H.L.: Does the nearly $1 trillion European Union bailout package for Greece and the other eurozone countries that risk default do enough to avoid a global fiscal catastrophe?

S.B.: The core problem is that it's a short term fix but not a long-term solution. It's another bailout in a series of bailouts, and the trillion-dollar package must be paid for at some point.

They've accumulated too much debt over decades. That's what got Greece and the other countries into this problem. The spending picture has to come under control, and the austerity and spending reduction measures that have to be put in place are exactly the things the people are protesting about.

So it’s pretty clear that it will be extremely difficult to put through those sorts of measures in whatever shape or form. The average citizen is not of the mindset that they are the result of the overspending.

If you look at what governments like Greece have tried to do over the last decade or so, you have a lengthy period in which you’re overspending your resources. Then the past governments of Greece just tried to kick the can down the road. The U.S. is doing that as well. You over-stimulate and over-spend your way through an issue. But Greece is part of a large eurozone and they can’t depreciate their currency to try to grow their way out. They can’t lower interest rates on their loan, because that’s up to the European Central Bank. They’re not a large exporting country, and they don’t have the flexibility that a stand-alone country has.

The $140 billion rescue package from the eurozone countries (approved before the trillion-dollar rescue fund) will get Greece through another couple of years, but the problem still exists. Unless they make harsh changes in terms of spending and raise taxes it’s only temporary.

The market concern is the contagion: Whose finances are next on the list? Is it Spain? Is it Italy? Is it Portugal? Is It Ireland?

The question rolling around right now is “Can the eurozone stick together?” They have such disparate economies and governments. It’s very challenging to have a coordinated policy. That’s the “topic du jour.” Was the eurozone a good experiment? In cases like this, how do you handle it when a member is failing? To date it has not been handled all that well, but because of the support mechanisms they have, the governments will find a solution. Cooler heads will prevail.

H.L.: Was the stock market reaction to eurozone problems an exaggerated panic?

S.B.: The market tends to shoot first and asks questions later, so it’s appropriate to put a greater risk component on market valuations. When the S&P 500 was at 1,200-plus, the market was not assuming a fallout from Europe. It was baking in a lot of good news. Corporate profits were stronger than expected. Retail sales were doing well. We had a topping of unemployment, and it started going down, coupled with a low-interest rate environment. I hesitate to use ‘priced for perfection,’ but clearly the market was looking for those same positive trends to continue.
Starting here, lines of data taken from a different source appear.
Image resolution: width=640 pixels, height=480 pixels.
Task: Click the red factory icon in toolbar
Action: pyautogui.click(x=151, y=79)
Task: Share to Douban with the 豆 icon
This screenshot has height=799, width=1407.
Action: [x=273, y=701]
But for those that felt it needed a pause, they found several reasons: sovereign risk, an uptick in unemployment Friday, weak retail sales, those all came up all at once to blow the market down. At 100 points lower it is more appropriately pricing risk. Was the sell-off needed? The markets are correct in adjusting to a greater worldwide risk situation.
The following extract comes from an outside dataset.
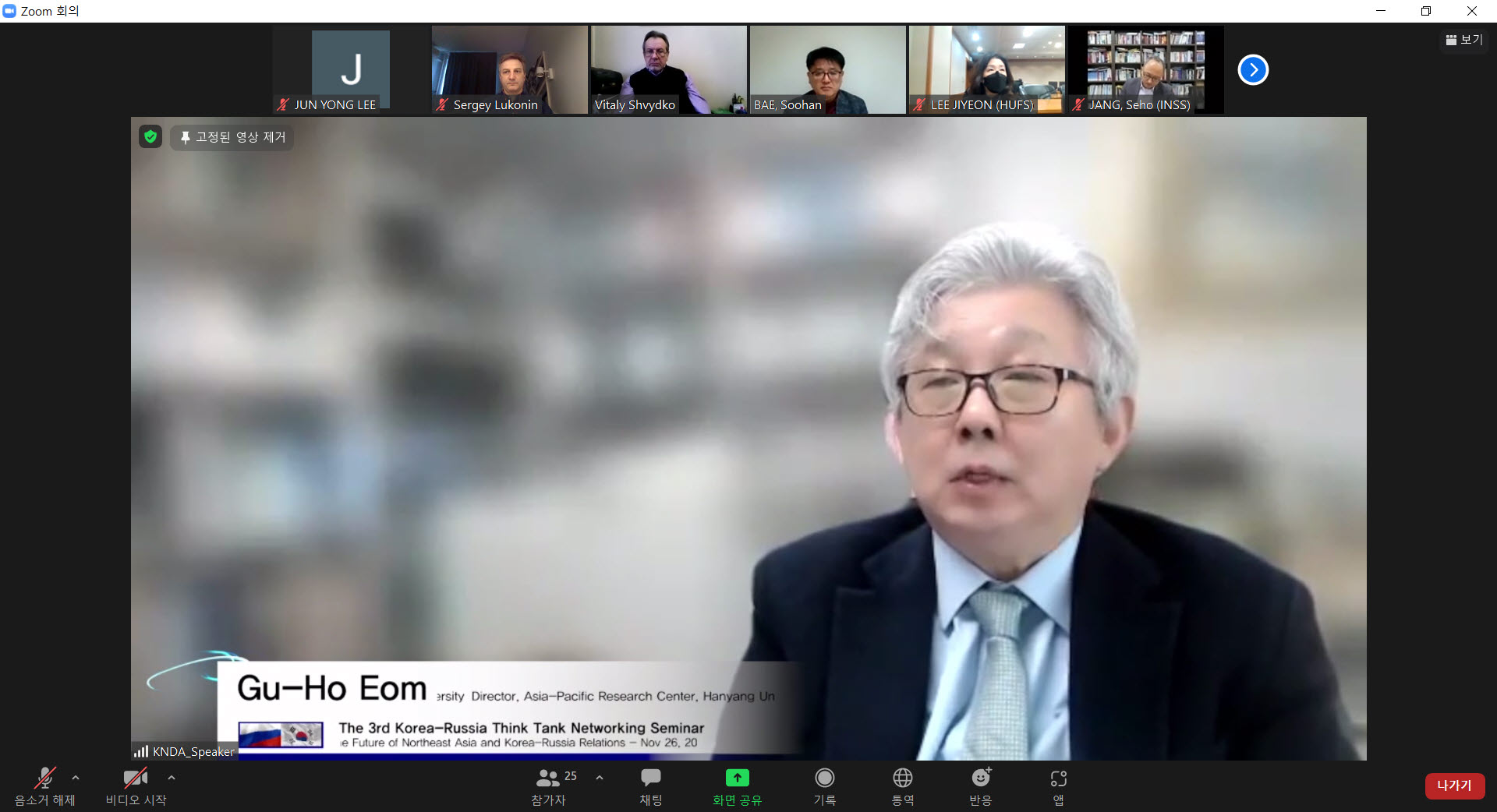This screenshot has width=1497, height=812.
Task: Unmute the microphone in the toolbar
Action: pos(44,785)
H.L.: What do you think of Monday's 405-point rise in the Dow?

S.B.: Today's market is looking at the short-term fix but not the hangover effect of the bailout. What typically happens is it will go back to focus on growth -- or lack thereof in the economies and interest rates and risk levels. So I think we're in for tough sledding still. But the market will find its footing.
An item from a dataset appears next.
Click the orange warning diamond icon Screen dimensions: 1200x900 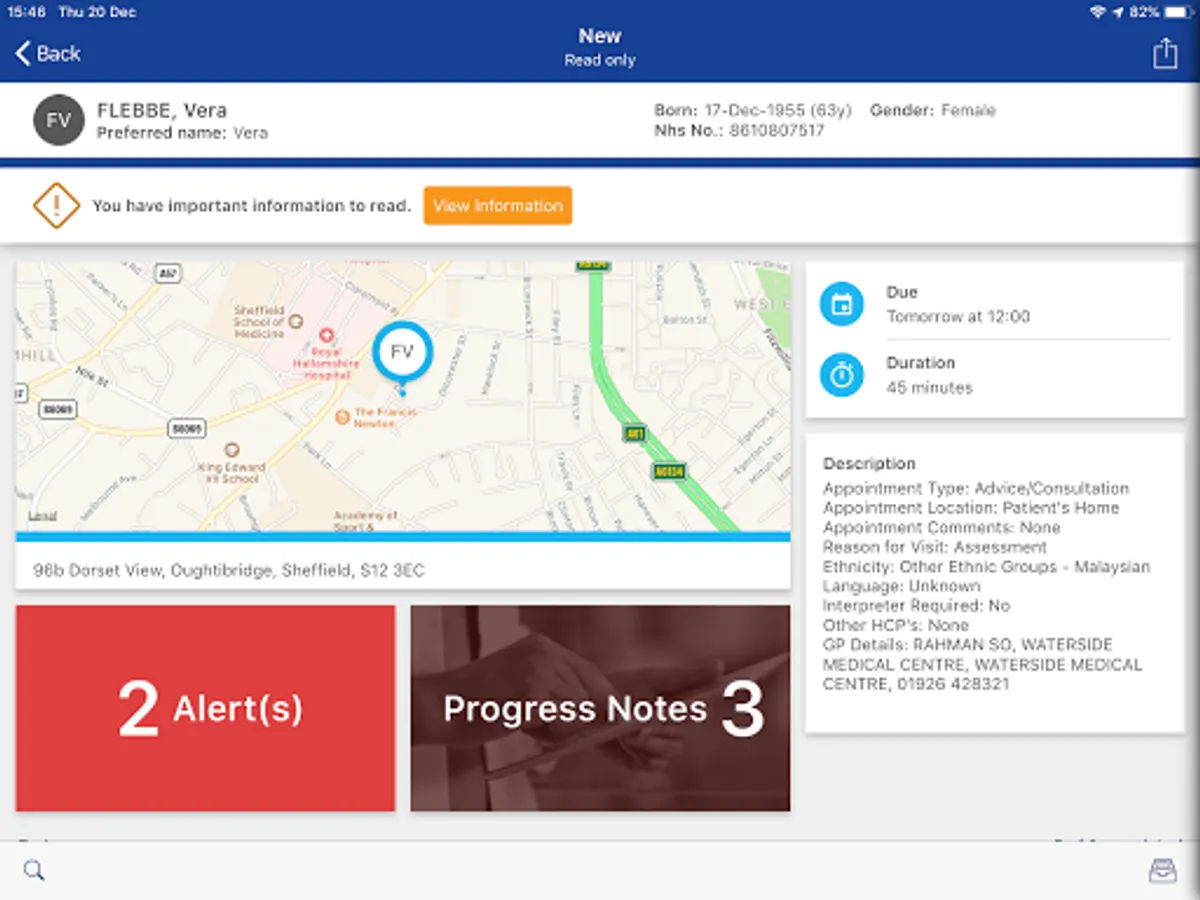pyautogui.click(x=56, y=205)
The good news here is that from a fundamental perspective, this should not derail earnings to any great extent. You still have the low-interest rate environment that is favorable for equities. We’ve gotten a few months of positive job creation, and those will provide the underpinnings for the market.

H.L.: Is a short correction ahead?

S.B.: A few weeks ago the S&P 500 peaked at 1217, and we were down over 9 percent at around 1,110 on Friday, so we’ve already experienced something of a correction. How much more will it go? Because of the underpinnings I mentioned the downside will be more limited. Two years ago we couldn’t say that. Unemployment trends were worsening. So were retail sales and corporate profits, all the opposite of those underpinnings I mentioned. The market needs to find its footing. We’ve been saying it will be in the 1,080 to 1,100 range. If we get there we could get a bounce. Once we’re off 10 percent we’re likely to see a little bit of support.

H.L.: How long will it take before the market rebounds?

S.B.: The market likes to do things quickly, so I assume we’d get there within a few weeks. It’s not going to take a few months. It’s not very far away. Because of the increased volatility we could get there pretty quickly.

H.L.: Would you put your money in stocks now or stay in cash on the sidelines?

S.B.: We recommend diversification, not necessarily market-timing. From an allocation perspective, we’re 60 percent equities, with 45 percent U.S. and 15 percent foreign equities. The rest would be 25 percent bonds and 15 percent cash. Cash at 15 percent is slightly higher than you’d expect, because we recommend keeping your powder dry and getting in the market at better price levels.